In last week’s Footnotes on Friday post, I wrote the first post of three on inheritance in Georgian England. Part 1 was about entails and titles. This week, I want to talk about wills. Part 3 will be about dowries, marriage settlements, and jointure (provisions in a will for the widow).
Only certain people could make a will
Then, as today, a will is a statement that says who is to have your property after you die. So the first requirement for our Georgian testators (will maker) is that they had some property (real, personal, or both).
They had to be ‘in their right mind’. If they made a will while insane or drunk, and someone could prove that, the will would be void. So would be the wills of convicted felons, traitors, outlaws, suicides, slaves, prisoners, and people who had been excommunicated’
Married women could only make a will with the consent of their husbands, and that consent could be withdrawn right up until the will was probated.
All other men and women could make wills, as could boys over the age of 14 and girls over the age of 12. In practice, poor people didn’t and those with substantial property to leave mostly did.
Wills were a way to look after the survivors
A will allowed a testator to make sure everyone was looked after, to pay debts (real or moral), and possibly (as we see in many stories) to settle final scores. Many testators specifically said that they’d made a will in order to prevent disputes in the family after their death. A few seem to have intended their grudges to live after them.
Wills were a final chance for the dead to impose conditions on the living, which is a marvelous device for us storytellers. In theory, testators could dispose of their own property however they wished. However, if the will seemed unfair, it might be challenged. As noted above, one ground for contesting a will is that the person made it while incompetent. A potential beneficiary might also contest the will on the grounds that it was made while the testator was under pressure, coercion, or undue influence, or that that the testator was defrauded (for example, into signing the will thinking it was something else).
Certain life events made a will invalid
A will was also invalid if it wasn’t properly witnessed, if a later will could be found, or if the person had married since the will was made. The birth of a child made a man’s will invalid, but not a woman’s.
‘Executing’ the will
The will usually named someone as executor. The executor was a person who would make sure that the testator’s intentions were carried out. Wills involving real property didn’t need to be probated (‘proved’ in a probate court). Wills involving personal property, including leaseholds on land, did go to the church courts who were in charge of probate from the time of Henry II until 1858, the church courts granted probate or administration, and the will on which A Raging Madness pivots was probated in the Chancery Court in York.
Dying intestate
If a person died without a will, and if there were no deeds of settlement to the contrary, common law took over, and English common law said that an oldest son inherited the real property. If there was no will and no son, the property was divided among the daughters. If not offspring at all (and legal adoption didn’t exist), a set of rules came into play about who got what, with a portion for the widow and the rest divided among other relatives.

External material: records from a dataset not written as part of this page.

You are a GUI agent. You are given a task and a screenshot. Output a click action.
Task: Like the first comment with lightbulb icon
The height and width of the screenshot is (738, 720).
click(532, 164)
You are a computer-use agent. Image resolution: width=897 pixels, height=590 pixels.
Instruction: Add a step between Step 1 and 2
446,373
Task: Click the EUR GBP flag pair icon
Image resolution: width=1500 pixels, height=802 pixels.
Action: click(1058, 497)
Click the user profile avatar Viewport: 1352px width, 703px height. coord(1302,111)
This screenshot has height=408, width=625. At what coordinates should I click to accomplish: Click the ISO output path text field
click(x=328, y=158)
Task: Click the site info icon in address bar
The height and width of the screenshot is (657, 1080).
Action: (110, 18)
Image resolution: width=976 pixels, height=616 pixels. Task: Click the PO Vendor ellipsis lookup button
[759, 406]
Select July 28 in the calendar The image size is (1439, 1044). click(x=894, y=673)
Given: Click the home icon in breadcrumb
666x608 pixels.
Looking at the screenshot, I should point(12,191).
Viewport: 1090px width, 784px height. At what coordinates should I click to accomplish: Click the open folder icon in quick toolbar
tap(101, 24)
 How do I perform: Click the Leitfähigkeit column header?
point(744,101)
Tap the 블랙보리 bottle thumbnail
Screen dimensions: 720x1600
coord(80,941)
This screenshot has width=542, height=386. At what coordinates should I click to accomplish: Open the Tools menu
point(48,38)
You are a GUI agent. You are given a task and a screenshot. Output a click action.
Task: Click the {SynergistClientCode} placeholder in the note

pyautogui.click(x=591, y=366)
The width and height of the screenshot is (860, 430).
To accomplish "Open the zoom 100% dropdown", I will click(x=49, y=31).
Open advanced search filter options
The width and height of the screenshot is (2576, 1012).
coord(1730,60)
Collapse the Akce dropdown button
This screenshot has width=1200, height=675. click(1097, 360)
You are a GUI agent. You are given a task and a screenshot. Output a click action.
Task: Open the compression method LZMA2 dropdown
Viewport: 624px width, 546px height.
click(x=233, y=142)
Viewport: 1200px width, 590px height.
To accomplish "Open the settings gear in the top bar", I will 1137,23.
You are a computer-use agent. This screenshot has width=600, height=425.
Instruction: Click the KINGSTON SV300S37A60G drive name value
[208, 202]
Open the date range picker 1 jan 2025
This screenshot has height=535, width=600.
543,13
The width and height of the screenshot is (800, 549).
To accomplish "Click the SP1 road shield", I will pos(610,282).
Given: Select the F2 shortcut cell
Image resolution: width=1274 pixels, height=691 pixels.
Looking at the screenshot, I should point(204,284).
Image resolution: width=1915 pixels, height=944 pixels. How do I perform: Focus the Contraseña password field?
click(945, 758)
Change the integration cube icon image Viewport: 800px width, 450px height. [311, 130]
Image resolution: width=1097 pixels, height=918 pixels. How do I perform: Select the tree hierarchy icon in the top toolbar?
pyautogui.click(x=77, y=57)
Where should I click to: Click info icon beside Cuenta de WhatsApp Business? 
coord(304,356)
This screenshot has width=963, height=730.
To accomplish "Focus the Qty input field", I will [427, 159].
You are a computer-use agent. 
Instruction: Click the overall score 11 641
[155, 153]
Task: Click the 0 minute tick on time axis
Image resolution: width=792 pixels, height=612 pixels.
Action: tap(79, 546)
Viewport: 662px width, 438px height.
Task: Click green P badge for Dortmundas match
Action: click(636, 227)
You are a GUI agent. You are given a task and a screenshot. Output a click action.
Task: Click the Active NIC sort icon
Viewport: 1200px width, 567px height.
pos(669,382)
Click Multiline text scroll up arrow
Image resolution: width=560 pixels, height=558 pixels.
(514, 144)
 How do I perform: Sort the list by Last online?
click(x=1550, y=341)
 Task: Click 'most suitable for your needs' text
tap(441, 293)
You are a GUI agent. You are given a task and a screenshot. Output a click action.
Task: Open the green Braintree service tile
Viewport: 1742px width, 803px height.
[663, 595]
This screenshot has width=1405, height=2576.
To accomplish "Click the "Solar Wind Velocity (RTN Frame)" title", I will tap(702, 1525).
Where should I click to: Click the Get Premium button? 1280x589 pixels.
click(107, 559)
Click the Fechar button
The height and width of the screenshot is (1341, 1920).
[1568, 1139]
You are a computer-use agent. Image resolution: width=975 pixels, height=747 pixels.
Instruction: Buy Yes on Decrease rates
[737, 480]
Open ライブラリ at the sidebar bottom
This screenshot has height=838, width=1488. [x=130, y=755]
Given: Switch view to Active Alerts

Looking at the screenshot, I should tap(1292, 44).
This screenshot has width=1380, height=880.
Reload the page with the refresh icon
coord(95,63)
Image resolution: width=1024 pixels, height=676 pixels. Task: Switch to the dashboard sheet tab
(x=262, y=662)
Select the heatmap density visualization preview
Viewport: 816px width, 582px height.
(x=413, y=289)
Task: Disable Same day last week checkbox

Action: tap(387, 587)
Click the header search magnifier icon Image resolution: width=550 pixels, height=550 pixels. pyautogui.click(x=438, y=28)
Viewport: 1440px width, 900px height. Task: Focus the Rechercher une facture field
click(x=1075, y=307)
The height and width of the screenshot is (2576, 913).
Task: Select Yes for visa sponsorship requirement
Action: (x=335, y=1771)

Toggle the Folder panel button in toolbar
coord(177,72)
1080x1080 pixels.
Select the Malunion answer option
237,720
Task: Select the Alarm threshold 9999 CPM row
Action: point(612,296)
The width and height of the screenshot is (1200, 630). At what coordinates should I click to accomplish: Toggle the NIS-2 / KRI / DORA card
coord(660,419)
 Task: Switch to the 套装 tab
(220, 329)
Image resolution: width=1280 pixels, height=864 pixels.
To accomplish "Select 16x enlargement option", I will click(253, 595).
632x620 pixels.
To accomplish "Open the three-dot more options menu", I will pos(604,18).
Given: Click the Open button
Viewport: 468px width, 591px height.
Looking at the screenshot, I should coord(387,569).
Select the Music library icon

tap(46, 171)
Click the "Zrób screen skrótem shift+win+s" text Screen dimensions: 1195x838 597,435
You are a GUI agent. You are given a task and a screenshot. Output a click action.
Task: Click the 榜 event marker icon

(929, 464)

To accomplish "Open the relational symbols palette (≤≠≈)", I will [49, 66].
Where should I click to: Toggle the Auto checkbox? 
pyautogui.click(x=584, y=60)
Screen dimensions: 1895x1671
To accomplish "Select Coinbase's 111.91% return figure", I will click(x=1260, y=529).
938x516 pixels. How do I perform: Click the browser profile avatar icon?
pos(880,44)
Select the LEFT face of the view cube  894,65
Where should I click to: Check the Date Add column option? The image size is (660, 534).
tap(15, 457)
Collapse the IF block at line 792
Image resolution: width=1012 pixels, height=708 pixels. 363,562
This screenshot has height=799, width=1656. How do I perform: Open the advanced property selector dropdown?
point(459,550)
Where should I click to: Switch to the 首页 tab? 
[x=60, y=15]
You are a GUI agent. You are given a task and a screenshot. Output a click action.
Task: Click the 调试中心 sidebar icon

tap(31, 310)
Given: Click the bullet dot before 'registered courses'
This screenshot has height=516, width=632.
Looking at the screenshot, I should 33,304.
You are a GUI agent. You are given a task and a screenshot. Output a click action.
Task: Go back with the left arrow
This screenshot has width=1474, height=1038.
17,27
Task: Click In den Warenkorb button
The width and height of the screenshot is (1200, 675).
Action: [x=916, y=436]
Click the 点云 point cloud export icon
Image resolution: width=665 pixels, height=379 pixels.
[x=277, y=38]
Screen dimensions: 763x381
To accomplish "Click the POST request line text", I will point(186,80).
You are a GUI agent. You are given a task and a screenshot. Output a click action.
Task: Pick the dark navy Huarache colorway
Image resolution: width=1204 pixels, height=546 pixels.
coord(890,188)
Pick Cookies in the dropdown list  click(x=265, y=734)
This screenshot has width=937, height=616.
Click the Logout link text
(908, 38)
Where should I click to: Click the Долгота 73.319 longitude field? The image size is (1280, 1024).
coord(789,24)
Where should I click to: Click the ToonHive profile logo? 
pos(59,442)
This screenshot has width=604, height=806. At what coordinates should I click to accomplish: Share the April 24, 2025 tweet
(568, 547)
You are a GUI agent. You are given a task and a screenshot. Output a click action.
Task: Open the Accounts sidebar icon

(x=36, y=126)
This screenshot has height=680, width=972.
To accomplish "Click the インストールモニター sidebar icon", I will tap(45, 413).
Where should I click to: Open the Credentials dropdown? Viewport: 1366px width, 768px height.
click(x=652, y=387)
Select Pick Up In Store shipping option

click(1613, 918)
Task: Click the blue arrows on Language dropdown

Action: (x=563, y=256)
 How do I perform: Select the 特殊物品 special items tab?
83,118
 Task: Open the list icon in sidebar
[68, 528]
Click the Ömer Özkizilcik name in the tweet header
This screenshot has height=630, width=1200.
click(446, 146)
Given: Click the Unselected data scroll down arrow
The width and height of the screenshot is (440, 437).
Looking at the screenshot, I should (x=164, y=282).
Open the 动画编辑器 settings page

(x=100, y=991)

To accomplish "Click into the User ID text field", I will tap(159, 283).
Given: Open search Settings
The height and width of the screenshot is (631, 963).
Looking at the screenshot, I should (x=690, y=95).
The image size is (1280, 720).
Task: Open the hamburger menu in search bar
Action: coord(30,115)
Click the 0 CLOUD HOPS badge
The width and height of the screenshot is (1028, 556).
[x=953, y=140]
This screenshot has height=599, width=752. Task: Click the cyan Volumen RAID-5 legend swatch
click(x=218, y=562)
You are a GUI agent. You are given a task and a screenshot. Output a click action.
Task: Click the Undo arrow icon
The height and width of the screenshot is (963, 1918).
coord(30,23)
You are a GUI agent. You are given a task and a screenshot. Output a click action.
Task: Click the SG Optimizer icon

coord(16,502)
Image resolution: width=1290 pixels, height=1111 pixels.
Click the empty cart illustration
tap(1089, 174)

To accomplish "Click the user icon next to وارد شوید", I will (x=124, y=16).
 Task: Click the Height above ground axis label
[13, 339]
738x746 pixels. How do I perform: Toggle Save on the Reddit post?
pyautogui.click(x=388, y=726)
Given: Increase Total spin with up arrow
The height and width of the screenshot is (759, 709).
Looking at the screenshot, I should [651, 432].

Personal property wasn’t covered by primogeniture, and was divided by the same rules if there was no will.
- one third to the widow, remainder to the children
- if there were no children, half to the widow, remainder to next of kin
- if there was no widow, remainder to the children
- if there were no children, administration could be granted to someone with an interest in the estate (eg, a creditor)
- if there were no next of kin and no one wished to claim administration the estate would revert to the Crown.